Readers write: Oct. 12

Ky. clerk, the pope and confessions

Kim Davis’ official responsibility dynamic has now reached a papal level. She was jailed for refusing to accept the responsibilities of her office — to issue marriage licenses to all who qualify. No one disputes her personal right to object to same-sex persons seeking a license. But most cannot condone retaining a public position supported by taxpayers when avoiding duties to which she swore or agreed to perform. So the salvation she seeks is because she had personal contact with Pope Francis. Obviously, it was not a confession, since she made it public.

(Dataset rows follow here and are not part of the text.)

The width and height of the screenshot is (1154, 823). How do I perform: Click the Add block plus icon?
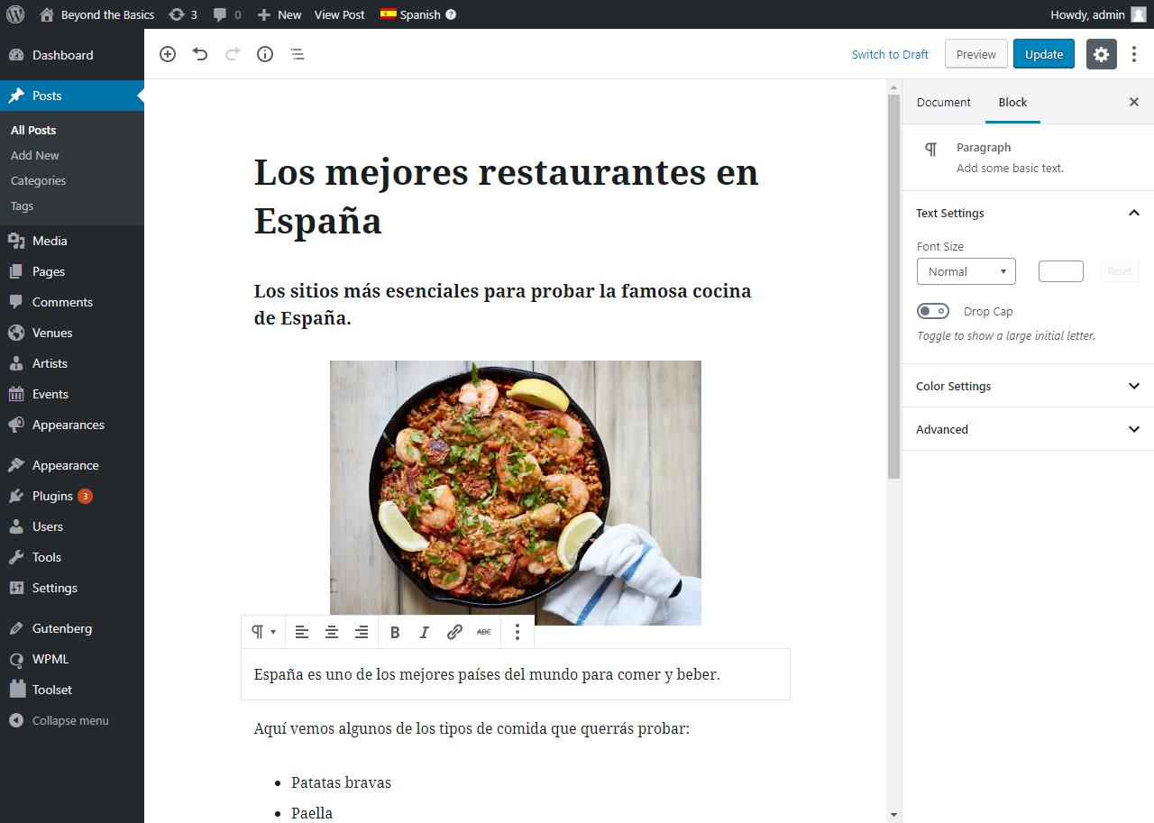(168, 54)
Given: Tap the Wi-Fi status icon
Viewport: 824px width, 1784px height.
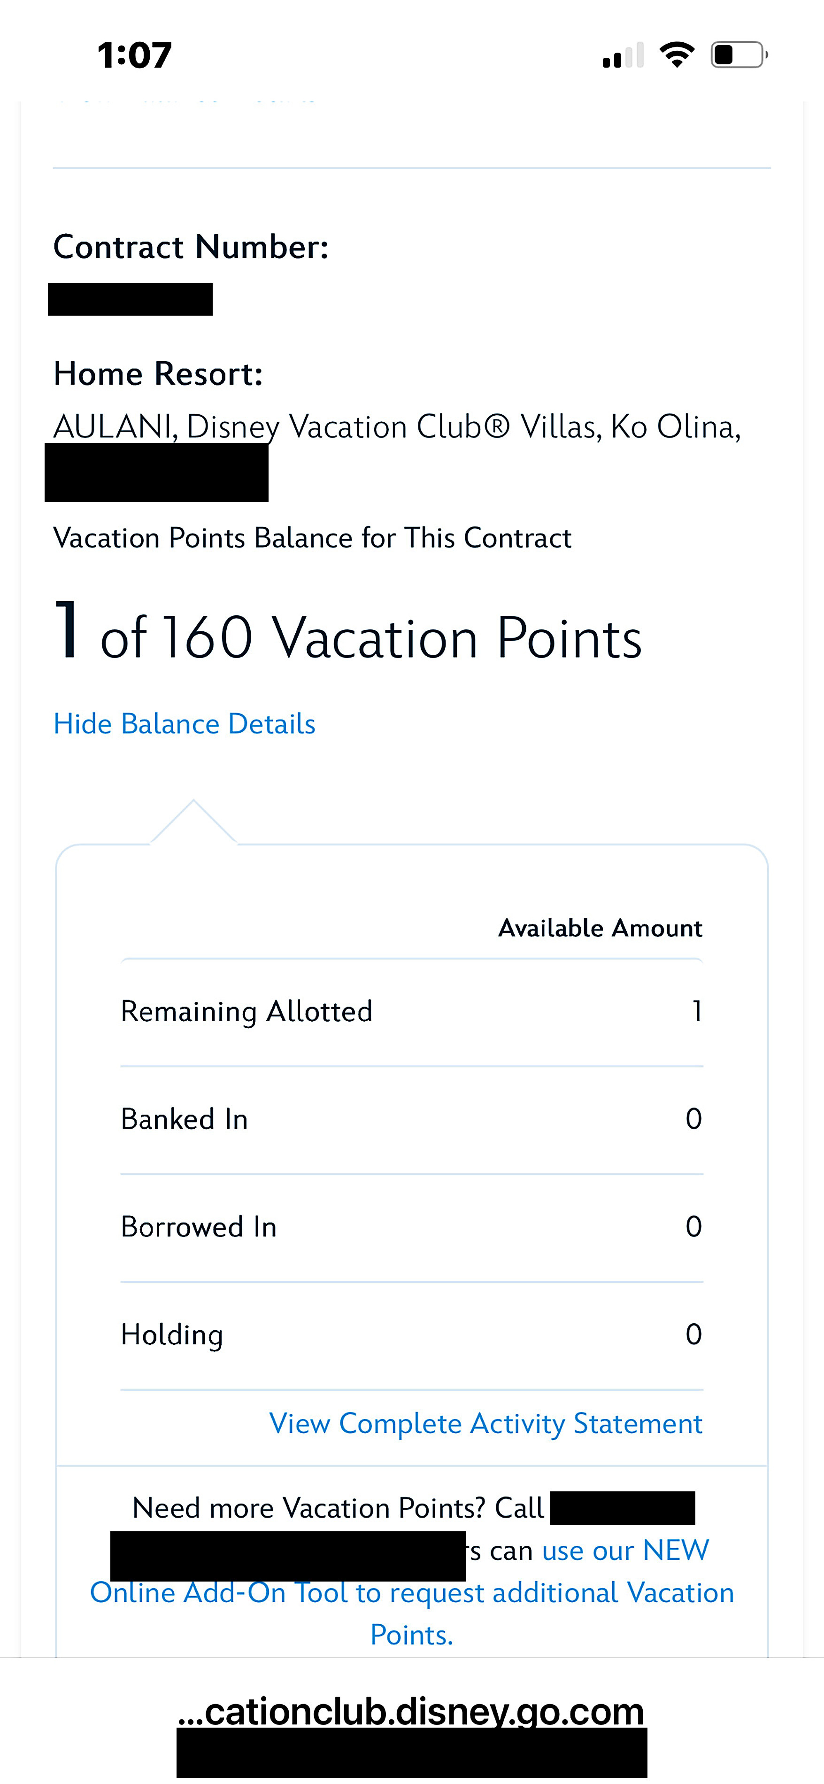Looking at the screenshot, I should point(677,55).
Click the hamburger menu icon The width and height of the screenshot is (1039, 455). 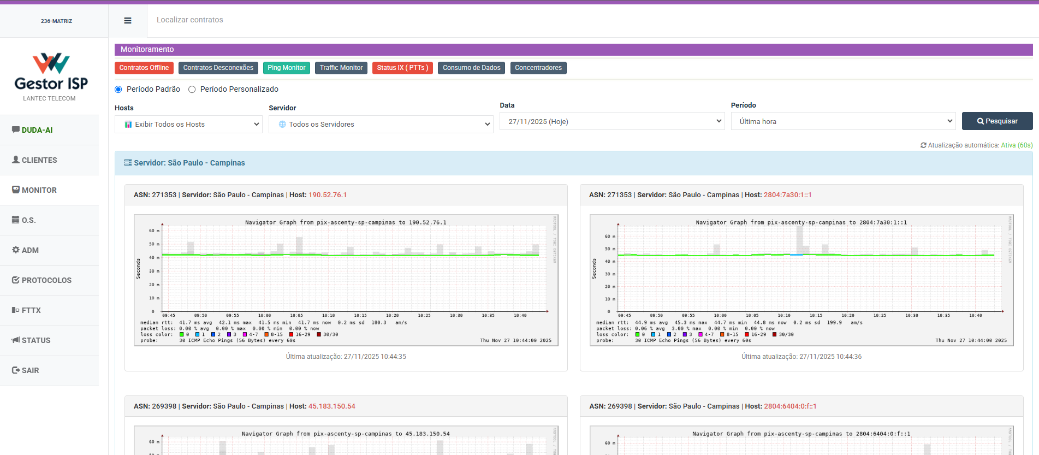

What was not revealed until recently was the pope’s meeting with his former student Yayo Grassi. What is significant is, that get-together was arranged before the pope came to the U.S. — and he was aware his former pupil was gay. It is obvious that encounter, which included Mr. Grassi’s partner, was more convivial than the meeting with Ms. Davis. It is to the pope’s credit that he demonstrates attention to persons of differing orientations as well as ex-prisoners.


Gun restrictions won’t deter killers

The current outcry for additional limits on firearm sales purports guns as an explanation for the propensity to murder. However, unjustified homicide is a wanton act; it has no inherent intelligibility. The evilness of the callous murderer is always marked by detachment from the reasonableness of self-conscious intellect, the sanctions of the justice system, the social ethic of the common good, and the religious principle of charity. Certainly, the horror of hideous murders stirs misgivings and inflames passions.

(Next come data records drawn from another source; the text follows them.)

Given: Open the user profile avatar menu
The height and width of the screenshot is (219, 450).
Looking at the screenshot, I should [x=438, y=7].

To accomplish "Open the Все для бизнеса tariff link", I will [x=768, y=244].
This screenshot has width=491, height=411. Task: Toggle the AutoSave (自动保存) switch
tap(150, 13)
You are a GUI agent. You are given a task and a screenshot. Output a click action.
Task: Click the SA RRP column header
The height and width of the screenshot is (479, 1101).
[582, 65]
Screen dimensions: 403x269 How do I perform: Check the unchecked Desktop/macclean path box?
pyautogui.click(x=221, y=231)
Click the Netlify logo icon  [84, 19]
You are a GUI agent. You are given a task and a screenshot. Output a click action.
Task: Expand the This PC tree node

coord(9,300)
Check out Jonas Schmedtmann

Cobbling another gun control regulation may assuage the pang to aberrant violence, but its practical application affects those already disposed to lawful action; it is not an antidote to the underlying disorder of malevolence that chortles at such efforts.


Obama should stop EITC tax fraud

According to a recent Government Accountability Office report, “In fiscal year 2014, the Internal Revenue Service reported program payments of $65.2 billion for the Earned Income Tax Credit. IRS estimated that 27.2 percent, or $17.7 billion, of these program payments were improper.” Most of the Earned Income Tax Credit fraud would disappear if before the payment was issued, the IRS was required to match the W-2 income claimed on returns to the amounts filed by the companies that issued the W-2s. That is not currently the case, and all it requires is an executive order. Where is Mr. Obama’s famous pen?